Sandwich for dinner (for two): Ham, Egg, Mayonnaise, Kimchi
At the weekend we drove for an hour on a whim to visit a bakery next to a windmill in Suffolk (thanks to Nicola Miller for the recommendation). We bought a lot of things there: two loaves, a rhubarb custard pastry to share, a cheese and mustard straw, a piece of cheese and onion focaccia, and six white rolls. The rolls are possibly the best I have ever had. Soft, yet well-structured, with a little elasticity to hold it together while being filled. Not at all cakey. A little sweet but good savoury depth too. Exceptional! Using slices of egg as I do here reminds me of the filled rolls sold in bakeries in Berlin when I lived there, where the filling is half-in, half-out of the roll, alluringly on display and thus also informatively showing you the flavours.

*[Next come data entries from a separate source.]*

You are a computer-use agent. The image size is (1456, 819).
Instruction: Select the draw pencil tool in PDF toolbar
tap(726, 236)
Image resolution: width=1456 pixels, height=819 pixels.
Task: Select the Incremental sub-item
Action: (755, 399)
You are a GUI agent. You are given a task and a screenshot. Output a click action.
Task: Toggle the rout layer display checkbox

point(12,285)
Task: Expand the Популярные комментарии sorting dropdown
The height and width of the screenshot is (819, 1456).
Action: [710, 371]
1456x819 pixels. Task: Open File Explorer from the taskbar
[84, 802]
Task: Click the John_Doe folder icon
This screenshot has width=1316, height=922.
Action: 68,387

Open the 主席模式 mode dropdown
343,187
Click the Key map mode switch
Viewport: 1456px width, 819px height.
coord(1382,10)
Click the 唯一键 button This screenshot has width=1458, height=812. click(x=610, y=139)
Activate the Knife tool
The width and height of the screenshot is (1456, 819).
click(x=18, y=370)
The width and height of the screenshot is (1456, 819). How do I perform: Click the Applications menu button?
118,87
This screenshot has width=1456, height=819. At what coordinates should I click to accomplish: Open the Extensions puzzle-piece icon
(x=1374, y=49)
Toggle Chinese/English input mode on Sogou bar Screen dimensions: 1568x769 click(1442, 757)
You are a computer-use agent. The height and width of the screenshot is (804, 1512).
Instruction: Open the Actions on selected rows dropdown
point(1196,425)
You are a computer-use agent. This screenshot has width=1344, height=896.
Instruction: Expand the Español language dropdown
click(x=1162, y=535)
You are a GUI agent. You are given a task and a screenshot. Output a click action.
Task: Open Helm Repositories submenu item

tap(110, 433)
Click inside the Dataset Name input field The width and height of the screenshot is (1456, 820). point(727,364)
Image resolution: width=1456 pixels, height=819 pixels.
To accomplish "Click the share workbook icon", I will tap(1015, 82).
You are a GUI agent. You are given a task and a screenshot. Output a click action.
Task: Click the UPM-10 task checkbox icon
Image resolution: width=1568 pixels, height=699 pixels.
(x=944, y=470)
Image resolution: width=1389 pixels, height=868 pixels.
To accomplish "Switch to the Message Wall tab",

This would also be great made without the ham. I put some fermented daikon in a little dish to have on the side with our rolls. We each had a second roll with just butter and ham.
Ingredients:
two fresh white rolls
two eggs, boiled for 8 minutes, refreshed in cold water then peeled
ham, two slices from a butcher
mayonnaise (I used Kewpie)
kimchi
butter
How to make:
When the eggs are cool, slice them with an egg-slicer or using a sharp knife. I took the opportunity to use my novelty egg slicer for the first time. Halve the rolls with a bread knife. Butter the bottom half then lay on the ham. Arrange the sliced egg on top, season with black pepper. Then, if using Kewpie mayonnaise, squeeze over zig-zags of mayo on top of the egg. If using mayo from a jar, gently smooth some over using a knife. On top of that, a layer of kimchi. Then a little more mayonnaise on the other half of the roll, then bring together.
We had this for dinner with a glass of Beaujolais bought from a nice new wine shop in Bury St Edmunds while on the same day trip during which we visited the bakery.
Eating Notes
A piece of toast spread with soft goat’s cheese and covered with chopped walnuts, served with several slices of spiced preserved quince which I made on Monday, and chicory roasted in butter. The quince recipe, which I have now made twice, is from Elizabeth David Salt, Spices and Aromatics in the English Kitchen. To cook the chicory, I quartered two heads of chicory lengthways, leaving them attached at the bottom. Then I seasoned them with salt and pepper. I melted two tablespoons of butter in a heavy cast iron frying pan and when the foaming subsided, I added the chicory quarters. I cooked them on the hob, turning them until they were browned on all sides then put them in the oven for 20 minutes until they were soft all the way through. I gave them a small squeeze of lemon just before serving.
Fish and chips cooked in beef dripping and a can of coke eaten outside the night before the full moon on a park bench with my friend Laura before we watched West Side Story in the restored cinema.
Bucatini with cicoria – I left the cicoria in a bowl of cold water to allow any dirt to fall to the bottom then refreshed the water twice more and picked it over. Then I put it in a large frying pan with salt, sliced garlic and dried chillies on a medium heat, and put a lid on till it wilted then I fried it. I added the pasta and some cooking water to the frying pan and tossed it with a little more olive oil and served.
A breakfast tray of egg and bacon and ketchup buttered roll with coffee and then a small dish of mango with chilli lime salt, eaten with a fork.